Tuesday, February 02, 2010

PennyMac's big 4Q09 loss.

Okidata, PennyMac has reported results 4Q09, of a loss of $0.07 cents per share. This isn't that surprising given the companies high cost structure and relatively low percentage of invested assets (the company claims to have invested ~37% of IPO proceeds so far). At this pace I would expect them to be mostly invested by late 2010. The companies ultimate ability to generate FAD is hard to predict, since they plan on buying non-performing assets and the servicing intensive assets will cause incremental G&A expense. It's still unclear how much of an advantage there is in buying whole loans vs discounted RMBS.

I am impressed that PMT management has decided not to do the easy thing which would have been to acquire Agency RMBS with repo leverage, and start earning the incentive fee. Investing in Agency RMBS would also hold the company over until it could acquire desirable assets.
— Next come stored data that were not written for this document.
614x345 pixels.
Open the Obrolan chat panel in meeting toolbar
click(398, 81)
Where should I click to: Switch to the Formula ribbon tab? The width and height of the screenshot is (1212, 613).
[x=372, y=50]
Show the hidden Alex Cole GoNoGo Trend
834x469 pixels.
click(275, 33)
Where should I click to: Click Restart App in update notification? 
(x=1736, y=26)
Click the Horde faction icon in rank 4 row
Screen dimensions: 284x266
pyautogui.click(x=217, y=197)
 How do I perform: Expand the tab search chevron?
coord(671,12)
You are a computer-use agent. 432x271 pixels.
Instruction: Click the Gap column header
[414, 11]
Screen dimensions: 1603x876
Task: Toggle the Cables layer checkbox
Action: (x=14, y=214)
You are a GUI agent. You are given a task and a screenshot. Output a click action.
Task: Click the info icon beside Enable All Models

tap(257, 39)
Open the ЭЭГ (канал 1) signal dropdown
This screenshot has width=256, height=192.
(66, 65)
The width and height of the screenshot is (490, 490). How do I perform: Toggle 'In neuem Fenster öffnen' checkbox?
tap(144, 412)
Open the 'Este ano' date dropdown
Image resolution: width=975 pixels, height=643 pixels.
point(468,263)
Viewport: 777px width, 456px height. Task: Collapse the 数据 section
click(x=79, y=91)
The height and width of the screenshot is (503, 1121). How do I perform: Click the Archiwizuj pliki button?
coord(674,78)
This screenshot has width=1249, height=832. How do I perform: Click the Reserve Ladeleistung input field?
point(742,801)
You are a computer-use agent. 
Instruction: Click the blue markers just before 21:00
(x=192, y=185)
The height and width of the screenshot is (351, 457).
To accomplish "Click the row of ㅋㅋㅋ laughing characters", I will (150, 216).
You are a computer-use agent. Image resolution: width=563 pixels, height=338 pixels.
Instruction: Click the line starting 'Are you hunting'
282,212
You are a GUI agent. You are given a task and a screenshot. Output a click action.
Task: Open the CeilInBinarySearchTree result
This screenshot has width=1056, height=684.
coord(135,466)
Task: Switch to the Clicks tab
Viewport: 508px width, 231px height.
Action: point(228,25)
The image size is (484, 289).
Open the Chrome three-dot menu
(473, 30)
Stanford L. Kurland, Chairman and Chief Executive Officer of PMT, stated:

"At this early stage in PMT's development, it is not surprising that operating costs have exceeded investment income. Over the past several months, our manager has focused significant attention on its ability to adapt and react to changing dynamics in the mortgage marketplace, including a low volume of available performing mortgage transactions, which offer greater opportunity for value enhancement, and less attractive trading levels for the pools that have been marketed. As it waits for the market to further develop, our manager has placed particular emphasis on expanding the operational capabilities and the range of sources for attractive investment opportunities available to PMT. This expanded menu of capabilities and opportunities includes: a conduit platform that will allow PMT to purchase newly originated loans from small mortgage lenders and repackage those loans for securitization and sale; increased participation in structured transaction and securitization activities; opportunities to acquire mortgage assets that result from distressed condo development projects that may include real estate development loans, existing residential loans originated by the developer, and residential loans originated by PennyMac Loan Services on our behalf; and investments in mortgage servicing rights of liquidating and other entities. Ultimately, we remain firm in our commitment to investing wisely on behalf of PMT shareholders who recognize that PMT's unique approach to the distressed residential mortgage arena requires patient, long-term capital resources."

The companies strategy of purchasing non-performing residential loans is capital gains oriented vs being current cash payment oriented. Assembling a portfolio of non-cashflowing assets is problematic given that the management fee must be paid in cash. Buying non-performing whole loans also favors management indirectly by causing cash leakage (aka fee income) in favor of PennyMac Loan Servicing.